*** EXTRACTED INFORMATION

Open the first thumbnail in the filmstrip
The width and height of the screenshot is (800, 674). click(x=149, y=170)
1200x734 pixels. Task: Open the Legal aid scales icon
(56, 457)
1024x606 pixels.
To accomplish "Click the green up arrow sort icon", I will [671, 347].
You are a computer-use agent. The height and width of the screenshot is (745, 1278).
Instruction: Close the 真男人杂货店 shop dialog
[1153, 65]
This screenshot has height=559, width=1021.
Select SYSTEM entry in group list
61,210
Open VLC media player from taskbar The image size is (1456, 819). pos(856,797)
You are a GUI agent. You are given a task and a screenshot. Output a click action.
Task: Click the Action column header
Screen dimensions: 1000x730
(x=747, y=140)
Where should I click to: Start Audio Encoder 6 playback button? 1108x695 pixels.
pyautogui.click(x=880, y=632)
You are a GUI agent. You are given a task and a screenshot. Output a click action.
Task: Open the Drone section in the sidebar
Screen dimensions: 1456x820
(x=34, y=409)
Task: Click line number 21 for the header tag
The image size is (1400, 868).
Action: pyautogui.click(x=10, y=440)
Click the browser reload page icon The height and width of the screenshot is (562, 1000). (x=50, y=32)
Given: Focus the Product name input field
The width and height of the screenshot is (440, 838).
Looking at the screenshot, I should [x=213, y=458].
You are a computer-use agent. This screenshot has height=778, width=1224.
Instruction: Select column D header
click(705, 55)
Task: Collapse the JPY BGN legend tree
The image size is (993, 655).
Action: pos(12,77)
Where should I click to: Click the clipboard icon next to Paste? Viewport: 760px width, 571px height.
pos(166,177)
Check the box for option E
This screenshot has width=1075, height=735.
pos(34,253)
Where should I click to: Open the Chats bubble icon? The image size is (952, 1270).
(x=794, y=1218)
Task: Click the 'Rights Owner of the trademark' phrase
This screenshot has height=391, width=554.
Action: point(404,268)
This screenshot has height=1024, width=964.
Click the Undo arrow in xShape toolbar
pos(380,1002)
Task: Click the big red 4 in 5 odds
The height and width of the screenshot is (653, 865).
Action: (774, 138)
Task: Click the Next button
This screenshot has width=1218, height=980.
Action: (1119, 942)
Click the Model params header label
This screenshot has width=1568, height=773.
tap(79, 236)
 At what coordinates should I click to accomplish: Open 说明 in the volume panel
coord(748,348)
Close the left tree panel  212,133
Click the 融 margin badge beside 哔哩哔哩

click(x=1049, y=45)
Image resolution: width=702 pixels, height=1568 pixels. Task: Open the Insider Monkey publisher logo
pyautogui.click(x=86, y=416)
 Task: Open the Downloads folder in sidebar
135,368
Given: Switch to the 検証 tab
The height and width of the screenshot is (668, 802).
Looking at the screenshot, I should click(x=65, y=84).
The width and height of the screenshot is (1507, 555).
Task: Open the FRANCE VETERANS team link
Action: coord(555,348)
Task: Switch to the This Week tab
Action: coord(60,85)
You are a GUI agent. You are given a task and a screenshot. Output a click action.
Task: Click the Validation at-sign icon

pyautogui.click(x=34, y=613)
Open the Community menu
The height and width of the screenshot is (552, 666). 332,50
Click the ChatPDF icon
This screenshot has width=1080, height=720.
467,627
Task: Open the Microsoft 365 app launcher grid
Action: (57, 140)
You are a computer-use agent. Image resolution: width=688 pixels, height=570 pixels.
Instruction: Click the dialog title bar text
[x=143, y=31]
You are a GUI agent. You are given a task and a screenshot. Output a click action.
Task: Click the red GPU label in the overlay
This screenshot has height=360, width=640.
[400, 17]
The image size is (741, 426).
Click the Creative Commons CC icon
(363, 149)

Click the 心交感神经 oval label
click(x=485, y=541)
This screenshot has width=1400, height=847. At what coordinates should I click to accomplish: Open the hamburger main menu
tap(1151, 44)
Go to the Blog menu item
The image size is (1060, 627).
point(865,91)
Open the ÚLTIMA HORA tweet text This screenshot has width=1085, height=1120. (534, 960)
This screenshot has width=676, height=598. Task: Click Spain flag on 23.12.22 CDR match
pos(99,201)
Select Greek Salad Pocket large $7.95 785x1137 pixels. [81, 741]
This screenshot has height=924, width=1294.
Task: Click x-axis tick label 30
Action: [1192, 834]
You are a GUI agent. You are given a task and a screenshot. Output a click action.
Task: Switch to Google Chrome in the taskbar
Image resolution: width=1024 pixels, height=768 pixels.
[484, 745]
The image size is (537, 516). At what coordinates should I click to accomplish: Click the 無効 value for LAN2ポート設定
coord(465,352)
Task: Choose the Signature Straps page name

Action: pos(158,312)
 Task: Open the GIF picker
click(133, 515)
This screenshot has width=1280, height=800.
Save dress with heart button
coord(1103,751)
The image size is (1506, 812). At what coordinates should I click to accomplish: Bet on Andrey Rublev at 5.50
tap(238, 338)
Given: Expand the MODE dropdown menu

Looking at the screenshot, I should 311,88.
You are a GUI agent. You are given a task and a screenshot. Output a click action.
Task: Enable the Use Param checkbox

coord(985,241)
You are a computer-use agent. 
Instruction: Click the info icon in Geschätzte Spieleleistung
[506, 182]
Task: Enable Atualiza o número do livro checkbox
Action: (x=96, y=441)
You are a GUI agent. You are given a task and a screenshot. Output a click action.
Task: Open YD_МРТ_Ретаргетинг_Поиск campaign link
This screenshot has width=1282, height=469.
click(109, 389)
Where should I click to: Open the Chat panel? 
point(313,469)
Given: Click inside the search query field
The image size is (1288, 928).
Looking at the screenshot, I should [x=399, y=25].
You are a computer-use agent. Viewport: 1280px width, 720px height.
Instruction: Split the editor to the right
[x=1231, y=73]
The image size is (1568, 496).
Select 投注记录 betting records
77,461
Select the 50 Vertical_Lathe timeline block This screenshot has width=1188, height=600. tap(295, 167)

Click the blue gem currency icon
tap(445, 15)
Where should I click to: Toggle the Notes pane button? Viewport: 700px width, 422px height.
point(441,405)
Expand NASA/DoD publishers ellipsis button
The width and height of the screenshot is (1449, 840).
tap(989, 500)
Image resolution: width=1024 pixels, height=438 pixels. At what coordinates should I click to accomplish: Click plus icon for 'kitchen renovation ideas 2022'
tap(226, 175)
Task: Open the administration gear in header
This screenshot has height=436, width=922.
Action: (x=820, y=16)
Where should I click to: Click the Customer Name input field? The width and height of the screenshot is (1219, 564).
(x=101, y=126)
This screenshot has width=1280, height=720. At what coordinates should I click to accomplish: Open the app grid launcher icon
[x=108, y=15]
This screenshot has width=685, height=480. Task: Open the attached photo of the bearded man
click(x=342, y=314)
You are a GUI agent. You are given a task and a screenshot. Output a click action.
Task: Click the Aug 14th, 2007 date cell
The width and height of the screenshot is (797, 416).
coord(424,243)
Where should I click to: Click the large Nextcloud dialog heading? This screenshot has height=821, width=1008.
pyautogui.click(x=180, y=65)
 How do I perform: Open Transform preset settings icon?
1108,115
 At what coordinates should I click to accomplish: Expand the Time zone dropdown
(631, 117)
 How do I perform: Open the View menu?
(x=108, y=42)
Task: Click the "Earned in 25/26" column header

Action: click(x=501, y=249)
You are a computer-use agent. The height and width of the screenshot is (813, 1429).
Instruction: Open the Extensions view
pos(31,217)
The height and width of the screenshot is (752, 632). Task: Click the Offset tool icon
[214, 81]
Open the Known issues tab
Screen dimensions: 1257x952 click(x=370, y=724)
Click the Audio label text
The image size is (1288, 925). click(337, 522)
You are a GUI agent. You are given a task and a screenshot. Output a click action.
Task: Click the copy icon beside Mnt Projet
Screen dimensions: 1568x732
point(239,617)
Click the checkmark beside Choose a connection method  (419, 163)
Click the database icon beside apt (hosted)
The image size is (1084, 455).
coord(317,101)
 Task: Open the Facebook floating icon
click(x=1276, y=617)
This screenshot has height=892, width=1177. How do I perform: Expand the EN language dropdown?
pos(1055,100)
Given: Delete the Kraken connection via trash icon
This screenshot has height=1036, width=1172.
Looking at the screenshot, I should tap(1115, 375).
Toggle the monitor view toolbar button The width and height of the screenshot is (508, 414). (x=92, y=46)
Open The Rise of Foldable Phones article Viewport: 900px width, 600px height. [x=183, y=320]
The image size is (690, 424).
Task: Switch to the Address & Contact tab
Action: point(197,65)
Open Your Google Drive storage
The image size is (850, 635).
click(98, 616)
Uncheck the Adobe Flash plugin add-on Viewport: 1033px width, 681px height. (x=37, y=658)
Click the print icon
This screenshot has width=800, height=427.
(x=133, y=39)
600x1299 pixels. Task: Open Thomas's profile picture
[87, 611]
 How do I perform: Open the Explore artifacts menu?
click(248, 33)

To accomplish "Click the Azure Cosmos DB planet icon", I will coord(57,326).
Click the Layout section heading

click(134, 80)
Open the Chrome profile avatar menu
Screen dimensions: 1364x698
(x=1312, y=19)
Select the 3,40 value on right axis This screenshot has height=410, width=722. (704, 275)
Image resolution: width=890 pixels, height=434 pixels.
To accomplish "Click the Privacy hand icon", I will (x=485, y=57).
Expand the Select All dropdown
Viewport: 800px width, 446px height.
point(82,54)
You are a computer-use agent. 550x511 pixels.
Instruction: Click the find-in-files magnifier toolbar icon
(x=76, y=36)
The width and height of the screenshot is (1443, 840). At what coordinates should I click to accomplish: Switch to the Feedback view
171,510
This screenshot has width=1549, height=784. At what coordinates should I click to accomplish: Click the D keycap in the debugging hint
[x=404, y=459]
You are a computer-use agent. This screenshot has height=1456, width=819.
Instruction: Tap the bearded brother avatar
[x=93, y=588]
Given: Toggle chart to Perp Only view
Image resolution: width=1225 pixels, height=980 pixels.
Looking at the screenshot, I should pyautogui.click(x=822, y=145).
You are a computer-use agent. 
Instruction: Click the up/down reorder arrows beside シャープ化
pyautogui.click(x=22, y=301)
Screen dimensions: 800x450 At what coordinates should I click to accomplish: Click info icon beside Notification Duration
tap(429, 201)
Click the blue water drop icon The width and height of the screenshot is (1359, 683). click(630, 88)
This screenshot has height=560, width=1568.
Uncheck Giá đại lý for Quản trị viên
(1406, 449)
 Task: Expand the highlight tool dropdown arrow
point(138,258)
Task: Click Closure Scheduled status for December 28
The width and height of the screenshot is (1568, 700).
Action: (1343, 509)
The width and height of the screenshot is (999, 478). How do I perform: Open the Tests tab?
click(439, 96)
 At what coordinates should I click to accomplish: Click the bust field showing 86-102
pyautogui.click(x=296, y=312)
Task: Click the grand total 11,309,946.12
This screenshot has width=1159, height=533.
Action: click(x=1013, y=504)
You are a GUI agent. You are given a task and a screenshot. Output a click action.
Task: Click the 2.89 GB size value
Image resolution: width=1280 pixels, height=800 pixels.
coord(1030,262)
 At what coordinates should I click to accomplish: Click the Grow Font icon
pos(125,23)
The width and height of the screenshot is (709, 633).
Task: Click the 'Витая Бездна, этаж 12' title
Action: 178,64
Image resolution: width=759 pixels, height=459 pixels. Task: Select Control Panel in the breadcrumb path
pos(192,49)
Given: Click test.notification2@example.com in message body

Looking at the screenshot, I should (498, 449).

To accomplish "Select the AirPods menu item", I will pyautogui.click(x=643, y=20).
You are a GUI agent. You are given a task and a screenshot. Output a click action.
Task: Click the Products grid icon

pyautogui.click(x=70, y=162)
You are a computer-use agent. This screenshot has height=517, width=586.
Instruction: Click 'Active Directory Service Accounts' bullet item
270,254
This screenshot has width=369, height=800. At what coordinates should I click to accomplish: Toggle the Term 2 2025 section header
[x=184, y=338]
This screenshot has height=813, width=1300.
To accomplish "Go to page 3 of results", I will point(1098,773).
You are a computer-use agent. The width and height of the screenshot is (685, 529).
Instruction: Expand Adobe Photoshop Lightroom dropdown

******

> **PROBLEM TO SOLVE**:
In the data above, find the line with "Task: Click the Next button" and the line with "Given: Switch to the 検証 tab". Retype both, plus every line between them, exactly.

> **ANSWER FOR THIS EXERCISE**:
Task: Click the Next button
This screenshot has width=1218, height=980.
Action: (1119, 942)
Click the Model params header label
This screenshot has width=1568, height=773.
tap(79, 236)
 At what coordinates should I click to accomplish: Open 说明 in the volume panel
coord(748,348)
Close the left tree panel  212,133
Click the 融 margin badge beside 哔哩哔哩

click(x=1049, y=45)
Image resolution: width=702 pixels, height=1568 pixels. Task: Open the Insider Monkey publisher logo
pyautogui.click(x=86, y=416)
 Task: Open the Downloads folder in sidebar
135,368
Given: Switch to the 検証 tab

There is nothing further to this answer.